+++ Reading text +++

ROND POINT LINCOLN MERCURY (1989) INC.,
HER MAJESTY THE QUEEN,
[OFFICIAL ENGLISH TRANSLATION]
REASONS FOR JUDGMENT
Lamarre Proulx J.
 These appeals were heard on common evidence. For Rond Point Lincoln Mercury (1989) Inc., the taxation years at issue are 1995 and 1996; for Robert Bilodeau, 1996 and 1997.
 The first issue is whether Rond Point Lincoln Mercury (1989) Inc. was entitled to deduct the legal fees paid to defend Mr. Bilodeau against charges under the Criminal Code of unlawful sexual conduct and whether those payments should be included as part of Mr. Bilodeau's income, under section 6 of the Income Tax Act (the "Act").
 The second issue involves cash withdrawals credited to petty cash. The issue is whether kickbacks were paid to a car rental company for the acquisition of vehicles from Rond Point Lincoln Mercury (1989) Inc. These payments were allegedly made in cash to one of the shareholders of the acquiring company.
 The third issue is whether the loss realized on the disposition of property acquired for the personal use of a shareholder of Rond Point Lincoln Mercury (1989) Inc. can be considered, following a series of exchanges, a business loss.
 With regard to the first issue, the charges made against Mr. Bilodeau involved a sexual assault and an indecent act done in the presence of a person with intent to insult or offend that person. The sexual assault allegedly occurred in November 1993 during a trip to bring vehicles to an auction sale. The indecent act was allegedly done during a road test in July 1996.

+++

Directions for this task >>
Do these statements agree with the judgment? Answer yes or no for each and quote the words from the judgment that decide it.
1. The appeals were heard on common evidence.
2. For Robert Bilodeau, the taxation years at issue are 1995 and 1996.
3. The sexual assault allegedly took place during a road test.
The material that follows has nothing to do with this.

+++ Dataset section +++

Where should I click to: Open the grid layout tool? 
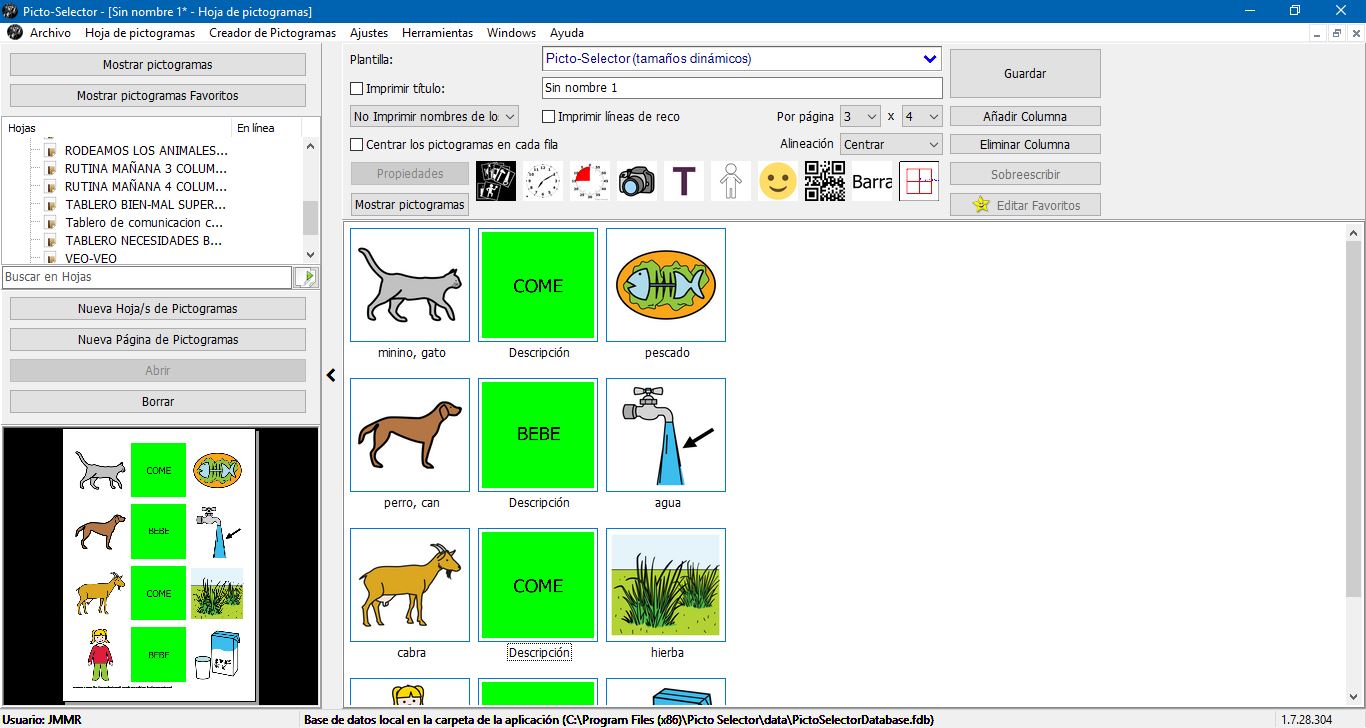tap(918, 181)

+++

Output >>
1. Yes: "These appeals were heard on common evidence."
2. No: "for Robert Bilodeau, 1996 and 1997."
3. No: "The sexual assault allegedly occurred in November 1993 during a trip to bring vehicles to an auction sale."